Magnets for Food Industry
Metal food contamination results in costly production downtime, damage claims and product recalls. Magnets remove these unwanted metal parts, such as iron, but also stainless steel AISI304 and AISI316.
Quality and reliability
Engineering, production & service
ISO9001 and ISO14001 certified
30 years of experience
According to your requirements
Tramp metal parts can end up in foodstuffs such as baby food, fruit juice, frozen or canned vegetables, herbs, spices, flour, sauces, grain, powdered milk, sugar or chocolate during the production process.
Strong magnetic filters remove ferrous particles and stainless steel, such as AISI304 and AISI316-L from foodstuffs.
HSMAG is engaged in continuous research into the efficacy of various magnet systems. With advanced 3D computing software and a powerful test centre, we continue to optimize our systems.
To date, most suppliers have focused on field intensity, the flux density in gauss or tesla.

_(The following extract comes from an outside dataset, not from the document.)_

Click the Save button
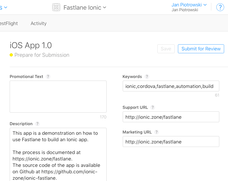This screenshot has width=228, height=181. [x=166, y=49]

Our years of experience have shown that this is not a guarantee of good metal separation.
Getting metal out of food
For ferrous particles, we optimize our magnetic bar systems to obtain the most effective bar diameter, magnet quality, pole thickness, and distance between the bars.
We know, for example, that some stainless steel particles can already be captured with an air gap of approximately 11 mm, but that the result is much better if the particles make contact with a magnetic bar.

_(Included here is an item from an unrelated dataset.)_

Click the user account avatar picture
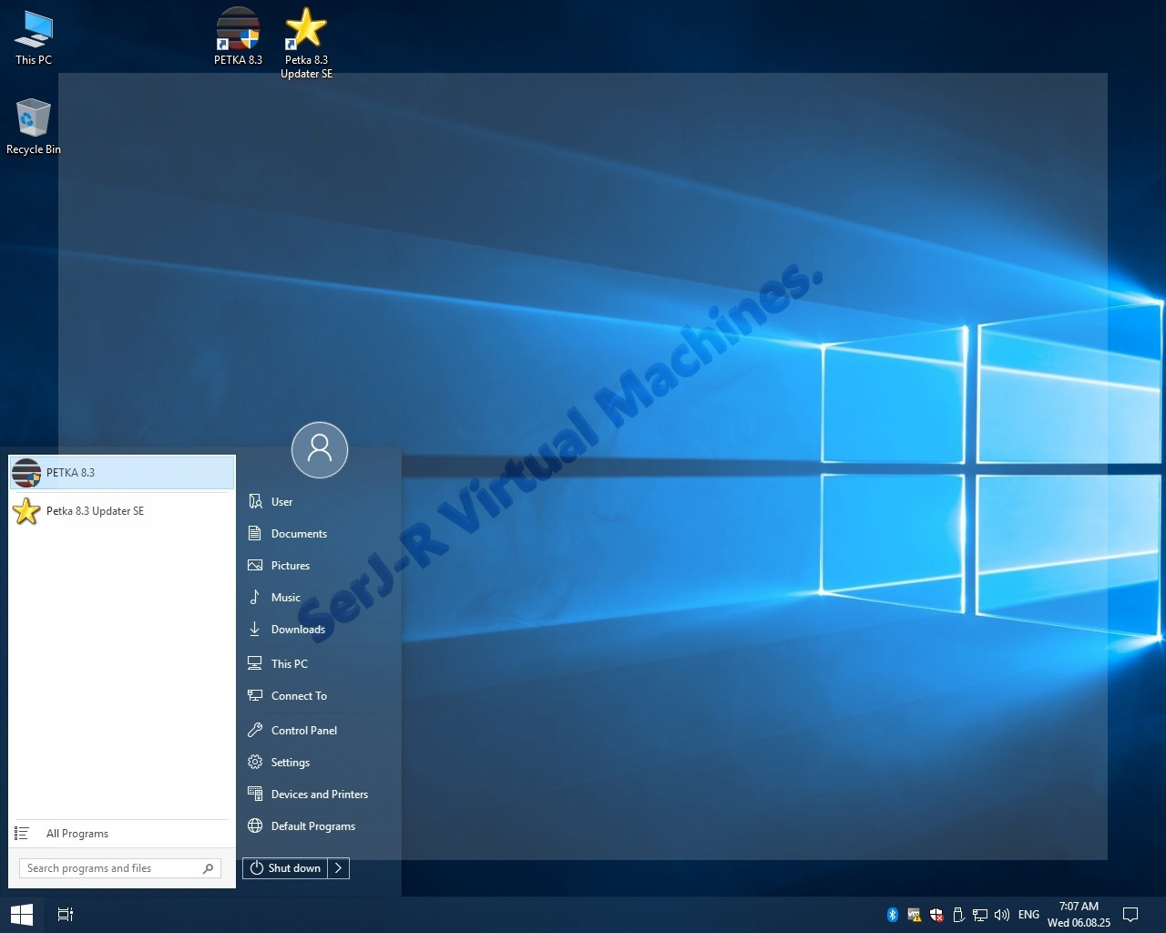This screenshot has width=1166, height=933. (x=320, y=449)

For example, AISI316L particles can only be captured if these particles actually touch the magnetic bar.
Separation yield is extremely important for quality assurance managers.
Our product developers like to work with them to further improve our magnet systems and the separation yield.

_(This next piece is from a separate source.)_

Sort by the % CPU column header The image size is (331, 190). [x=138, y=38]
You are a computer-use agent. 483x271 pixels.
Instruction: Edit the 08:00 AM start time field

From the history of the development of Permanent Magnetic materials, at the end of nineteenth Century the use of carbon steel, magnetic energy product (BH) max (a measure of permanent magnet storage physical quantity of the magnetic energy density (1MGOe) deficiency, while the foreign high Optoma trillion) mass production of Nd-Fe-B permanent magnetic materials, magnetic energy product has reached more than 50MGOe. In this century, the remanence Br of the material has been improved very little, and the improvement of the energy product is due to the improvement of the coercive force Hc. The coercivity increased, mainly due to that understanding of the nature and high magnet ocrystal line anisotropy compounds, and preparation technology progress.
At the beginning of twentieth Century, people mainly use carbon steel, tungsten steel, chromium and cobalt for permanent magnetic materials. At the end of the 1930s, the successful development of AlNiCo permanent magnetic materials made it possible for the large-scale application of permanent magnet materials. In 50s, the emergence of barium ferrite not only reduced the cost of permanent magnets, but also widened the application range of permanent magnets to the high frequency field. By 60s, the emergence of rare earth cobalt permanent magnets has opened up a new era for the application of permanent magnets.